Funny, because I know at least three ex T1 ATs who are now DE ATOs, having attended RCB, RMAS and the ATO course (again). The only difference between AT & ATO training - apart from the fact that the officers do it all in one lump - less RLC IEDD course - is the RMCS phase, where the officers spend 5 or 6 months and the ORs 5 or 6 weeks.

The ex T1 AT ATOs say that subject matter was exactly the same. Admittedly, they spent a bit more time on it and did a project as well, but that's it. The reason they spend more time on the principles is that they move in & out of ammunition/EOD posts, whereas the ORs stay in it their whole career.

However, this may not be the case today, as the RMCS phase for ORs seems to have been 'dumbed down' a bit. Try asking a sprog AT about the Kistiakowsky-Wilson rules for calculating the oxygen balance of explosives from their chemical formulae.


PS. Take a closer look at that memorial. You'll see that over half of the names are of NCOs & WOs. The rest of the army tends to refer to all RAOC/RLC EOD operators as 'ATO', whether they are blessed/cursed with Her Majesty's Commission or not. :wink:
Visit the Palace Barracks Felix Memorial Garden on-line:

http://www.palacebarracksmemorialgarden.org/Felix Memorial Garden.htm

Lest we forget.
 
#15
I'm somewhat uncomfortable with the eagerness here to point at death tolls and memorials as a measure of success or even to be the basis to formulate an arguement upon.

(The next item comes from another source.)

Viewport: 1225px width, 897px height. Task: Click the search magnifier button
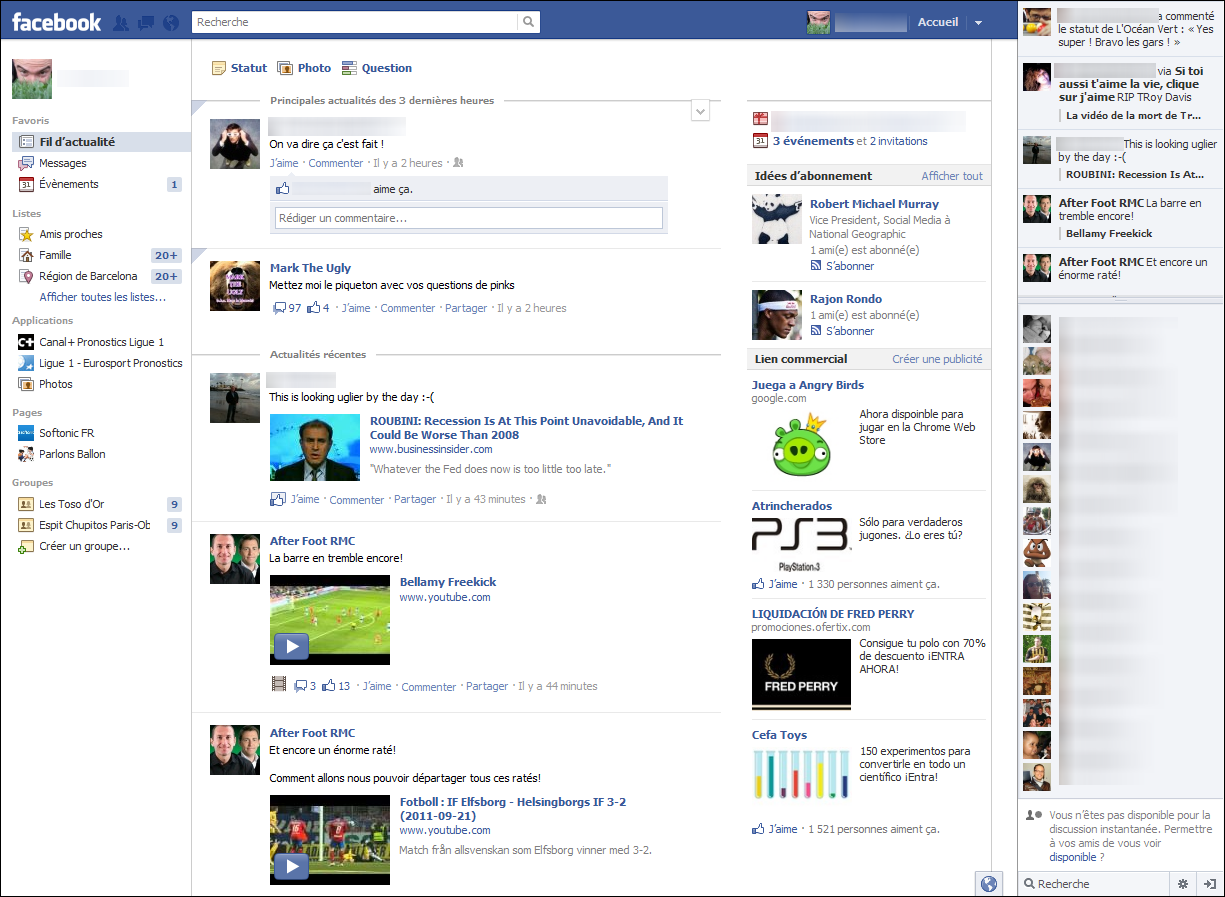[528, 22]
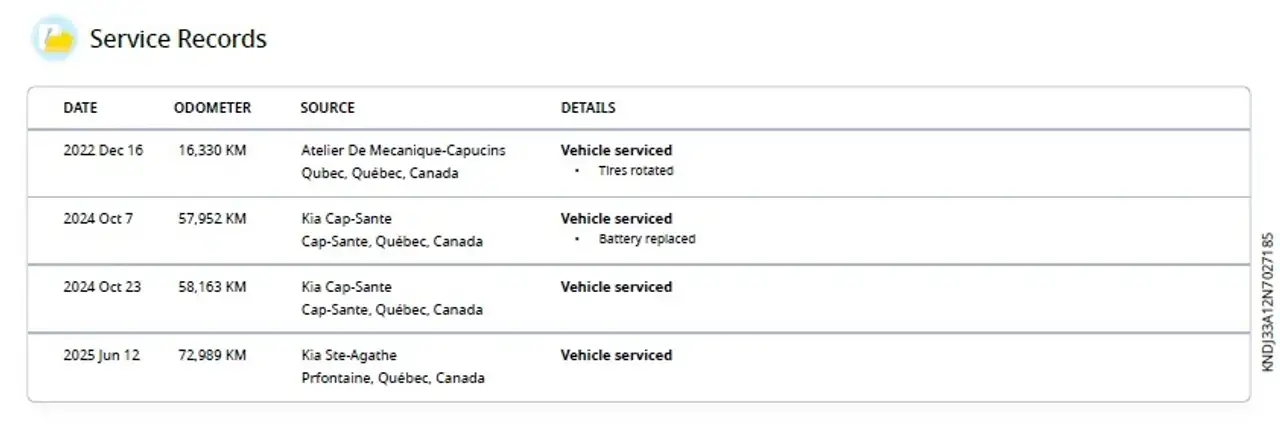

I appreciate that you chaps will know some of those names but with all due respect to those who gave the ultimate sacrifice, lets avoid dragging them and memorials to them, into petty tittle tattle.
 
#17
It is not only a matter of remembering the fallen. It is also about respecting the many hundreds of AT/ATO's who did the walk and lived to tell the tale.
 
#18
[Sensible trousers on]
Much as we all like having a dig at the officers, it has to be said that we need them. Not necessarily because of their soaring intellects, prodigious technical insight and admirable self deprecation - although its nice when that rare combination pops up.

Who, other than ATOs, would we want to command our EOD units? Can you imagine what it would be like having non-ATOs doing it? Yes it might be nice to have all the bombs, bullets and egos to ourselves, but if we had officers who were not technically qualified there would be a massive gulf between 'them' and 'us'. Where, perhaps, there occasionally may be insufficient mutual respect now, there would be none at all and never could be.

And consider this. If the officers didn't get to do EOD and command EOD units, who among the corps' officers would be interested in EOD or bothered about saving us when other arms or services kindly offer to save us the bother of doing it? What would be in it for them?

Don't get me wrong. Officer baiting is one of my favourite hobbies, after curry, lager and hard core porn, but the fact is fellas, we need them.